* **Work instructions**
Format every line of the material below as a Markdown table with the columns Row and Line, giving each line its row number and skipping blank lines.

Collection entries

────────

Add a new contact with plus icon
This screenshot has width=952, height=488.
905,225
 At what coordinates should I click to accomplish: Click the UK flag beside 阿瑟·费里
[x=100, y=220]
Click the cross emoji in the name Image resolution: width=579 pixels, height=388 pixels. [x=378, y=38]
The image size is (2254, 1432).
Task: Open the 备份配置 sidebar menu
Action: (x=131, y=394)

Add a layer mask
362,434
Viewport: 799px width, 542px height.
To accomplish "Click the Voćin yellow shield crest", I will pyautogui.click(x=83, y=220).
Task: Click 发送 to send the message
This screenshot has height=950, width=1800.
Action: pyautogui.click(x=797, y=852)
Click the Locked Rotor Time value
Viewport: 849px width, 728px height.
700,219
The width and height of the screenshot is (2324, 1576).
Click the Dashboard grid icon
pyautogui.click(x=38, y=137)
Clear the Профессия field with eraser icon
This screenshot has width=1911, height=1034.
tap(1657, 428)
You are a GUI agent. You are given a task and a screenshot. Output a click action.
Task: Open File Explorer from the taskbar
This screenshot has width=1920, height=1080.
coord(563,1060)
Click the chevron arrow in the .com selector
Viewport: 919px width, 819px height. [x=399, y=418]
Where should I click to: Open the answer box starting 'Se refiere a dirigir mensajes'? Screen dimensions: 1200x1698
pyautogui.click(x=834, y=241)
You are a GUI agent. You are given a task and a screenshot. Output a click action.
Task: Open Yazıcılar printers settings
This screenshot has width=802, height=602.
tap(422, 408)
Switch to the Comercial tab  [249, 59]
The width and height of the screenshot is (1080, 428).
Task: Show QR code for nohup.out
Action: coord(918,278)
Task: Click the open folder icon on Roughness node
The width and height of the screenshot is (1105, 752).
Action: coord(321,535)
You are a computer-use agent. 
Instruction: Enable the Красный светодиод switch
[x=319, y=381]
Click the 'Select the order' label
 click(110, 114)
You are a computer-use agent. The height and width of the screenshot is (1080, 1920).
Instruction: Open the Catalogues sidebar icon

────────

* **Task response**
| Row | Line |
|---|---|
| 1 | Add a new contact with plus icon |
| 2 | This screenshot has width=952, height=488. |
| 3 | 905,225 |
| 4 |  At what coordinates should I click to accomplish: Click the UK flag beside 阿瑟·费里 |
| 5 | [x=100, y=220] |
| 6 | Click the cross emoji in the name Image resolution: width=579 pixels, height=388 pixels. [x=378, y=38] |
| 7 | The image size is (2254, 1432). |
| 8 | Task: Open the 备份配置 sidebar menu |
| 9 | Action: (x=131, y=394) |
| 10 | Add a layer mask |
| 11 | 362,434 |
| 12 | Viewport: 799px width, 542px height. |
| 13 | To accomplish "Click the Voćin yellow shield crest", I will pyautogui.click(x=83, y=220). |
| 14 | Task: Click 发送 to send the message |
| 15 | This screenshot has height=950, width=1800. |
| 16 | Action: pyautogui.click(x=797, y=852) |
| 17 | Click the Locked Rotor Time value |
| 18 | Viewport: 849px width, 728px height. |
| 19 | 700,219 |
| 20 | The width and height of the screenshot is (2324, 1576). |
| 21 | Click the Dashboard grid icon |
| 22 | pyautogui.click(x=38, y=137) |
| 23 | Clear the Профессия field with eraser icon |
| 24 | This screenshot has width=1911, height=1034. |
| 25 | tap(1657, 428) |
| 26 | You are a GUI agent. You are given a task and a screenshot. Output a click action. |
| 27 | Task: Open File Explorer from the taskbar |
| 28 | This screenshot has width=1920, height=1080. |
| 29 | coord(563,1060) |
| 30 | Click the chevron arrow in the .com selector |
| 31 | Viewport: 919px width, 819px height. [x=399, y=418] |
| 32 | Where should I click to: Open the answer box starting 'Se refiere a dirigir mensajes'? Screen dimensions: 1200x1698 |
| 33 | pyautogui.click(x=834, y=241) |
| 34 | You are a GUI agent. You are given a task and a screenshot. Output a click action. |
| 35 | Task: Open Yazıcılar printers settings |
| 36 | This screenshot has width=802, height=602. |
| 37 | tap(422, 408) |
| 38 | Switch to the Comercial tab  [249, 59] |
| 39 | The width and height of the screenshot is (1080, 428). |
| 40 | Task: Show QR code for nohup.out |
| 41 | Action: coord(918,278) |
| 42 | Task: Click the open folder icon on Roughness node |
| 43 | The width and height of the screenshot is (1105, 752). |
| 44 | Action: coord(321,535) |
| 45 | You are a computer-use agent.  |
| 46 | Instruction: Enable the Красный светодиод switch |
| 47 | [x=319, y=381] |
| 48 | Click the 'Select the order' label |
| 49 |  click(110, 114) |
| 50 | You are a computer-use agent. The height and width of the screenshot is (1080, 1920). |
| 51 | Instruction: Open the Catalogues sidebar icon |